§ **Exercise**:
All of the data goes into your copy exactly as written. Images do not.

[Extracted data entries]
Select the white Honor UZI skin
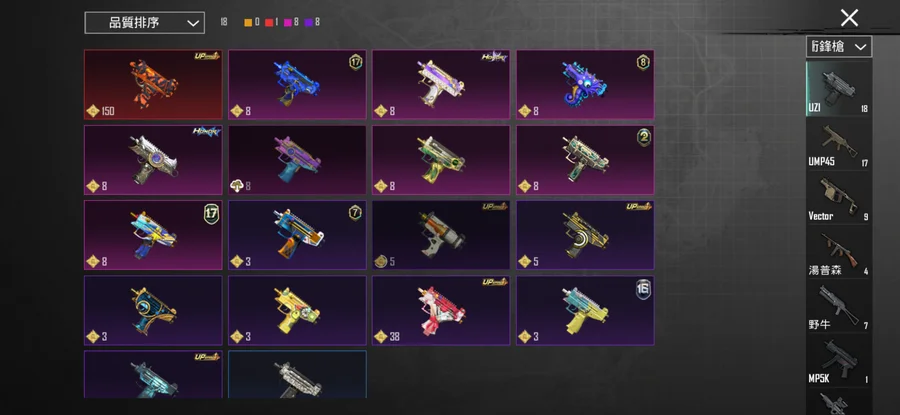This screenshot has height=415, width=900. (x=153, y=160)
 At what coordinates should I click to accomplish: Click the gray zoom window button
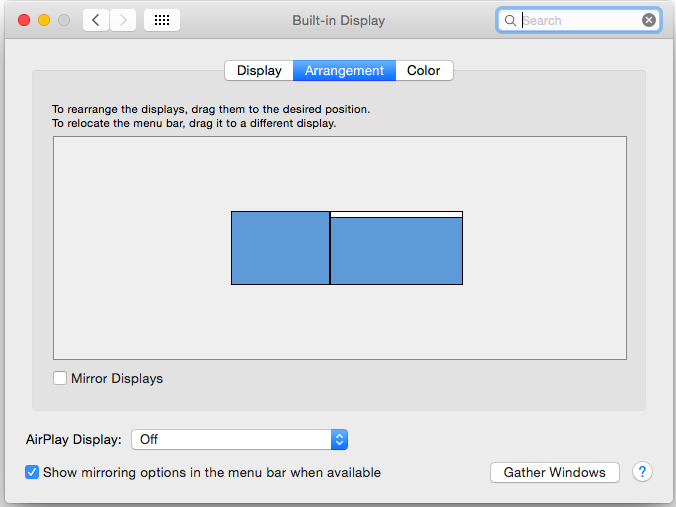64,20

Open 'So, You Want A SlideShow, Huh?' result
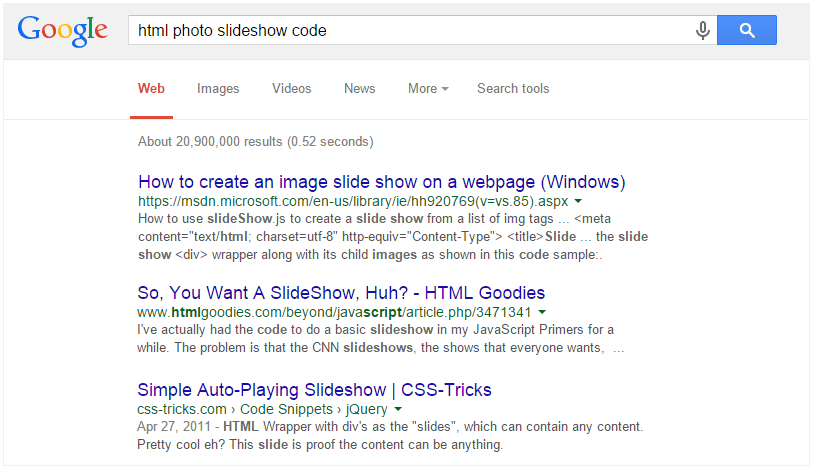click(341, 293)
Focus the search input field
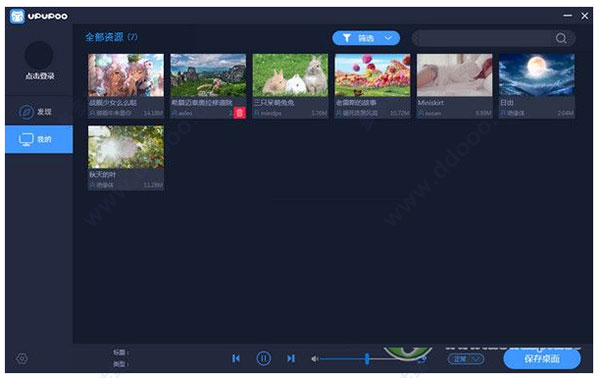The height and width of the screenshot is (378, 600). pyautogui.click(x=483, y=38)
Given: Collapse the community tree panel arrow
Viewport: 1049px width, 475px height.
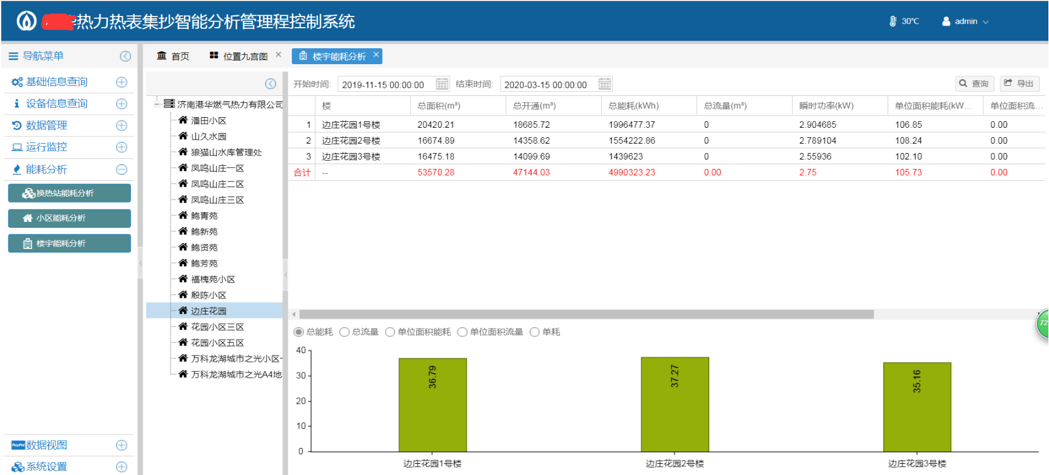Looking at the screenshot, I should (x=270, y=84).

§ **Exercise result**:
Select the white Honor UZI skin
This screenshot has height=415, width=900. (x=153, y=160)
 At what coordinates should I click to accomplish: Click the gray zoom window button
64,20

Open 'So, You Want A SlideShow, Huh?' result
click(341, 293)
Focus the search input field
The height and width of the screenshot is (378, 600). pyautogui.click(x=483, y=38)
Given: Collapse the community tree panel arrow
Viewport: 1049px width, 475px height.
Looking at the screenshot, I should (x=270, y=84).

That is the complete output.